Inside Facebook : l'Afrique au cœur de Menlo Park

Alors que le groupe intensifie ses initiatives sur le Continent devenu la dernière frontière numérique, La Tribune Afrique vous propose un retour sur la stratégie africaine du géant américain, et vous emmène à la rencontre des Africains du siège de Facebook à Menlo Park (MPK), en Californie.
(Crédits : DR)

Mark Zuckerberg a voulu renforcer la culture «Facebook» en créant un espace «sur (dé)mesure», tout comme l'avaient fait avant lui Steve Jobs avec Infinite Loop (Apple), Bill Gates avec le Redmond Campus (Microsoft) ou encore Larry Page avec le Googleplex. C'est au 1 Hacker way de Menlo Park, situé au cœur de la Silicon Valley, que se trouve le siège de Facebook, depuis 2016. Le site abrite habitations et commerces, mais aussi le fameux «campus» (nom donné aux bureaux par ses employés) qui compte aujourd'hui 37 700 collaborateurs et accueille plus de 380 000 visiteurs par an.

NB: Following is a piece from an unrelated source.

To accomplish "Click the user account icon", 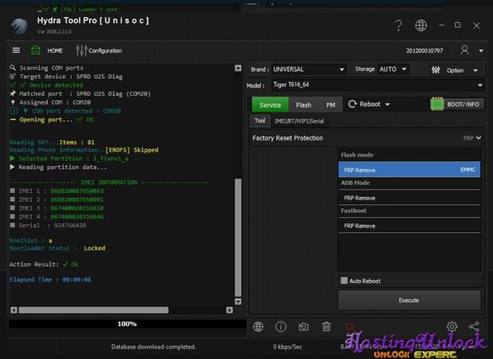I will (465, 50).
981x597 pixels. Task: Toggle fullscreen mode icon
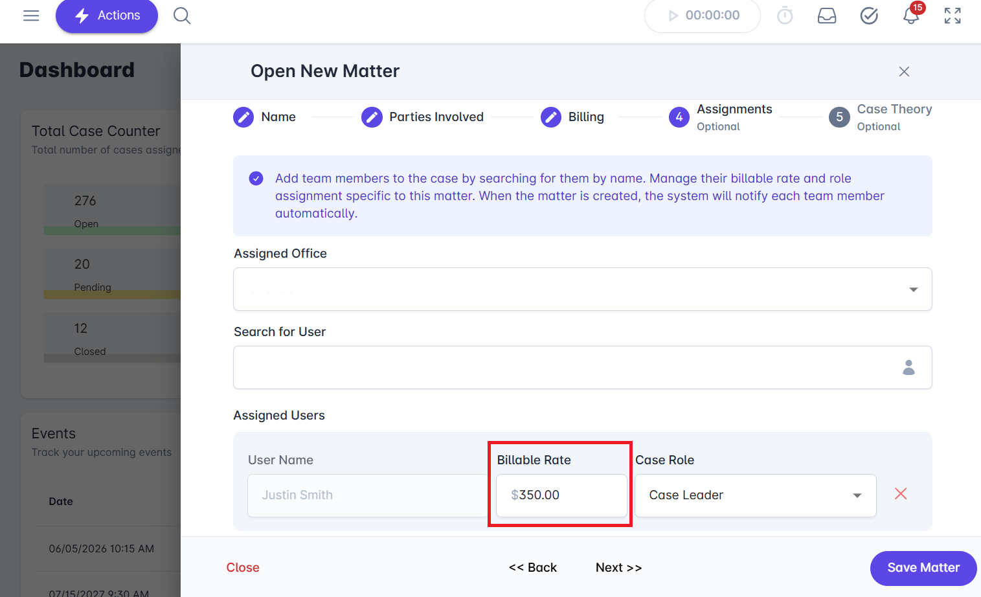click(953, 16)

Alors que l'entreprise est répartie sur près de 80 hectares, aucun logo sur les façades, car tout est conçu pour oublier que l'on travaille. Facebook est une «philosophie» : on «vit Facebook», on «mange Facebook» et on «dort Facebook». D'ailleurs, les employés font l'objet de toutes les attentions : cafétérias et restaurants gratuits, tout comme les salles de sport et même le matériel informatique (en accès libre dans les distributeurs).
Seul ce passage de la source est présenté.